(Stored data)
— Start —

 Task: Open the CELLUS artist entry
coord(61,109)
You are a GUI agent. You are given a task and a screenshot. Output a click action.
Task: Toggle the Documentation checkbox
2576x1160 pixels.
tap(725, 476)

— End —

▸ **What you should do**
Rewrite every line of the entries above, requests included, and resize the coordinates in the answers by multiplying each one by 0.4 and rounding to a whole number, with halves rounded up. Leave all other numbers and text unchanged.

▸ **Answer to this exercise**
 Task: Open the CELLUS artist entry
coord(24,44)
You are a GUI agent. You are given a task and a screenshot. Output a click action.
Task: Toggle the Documentation checkbox
2576x1160 pixels.
tap(290, 190)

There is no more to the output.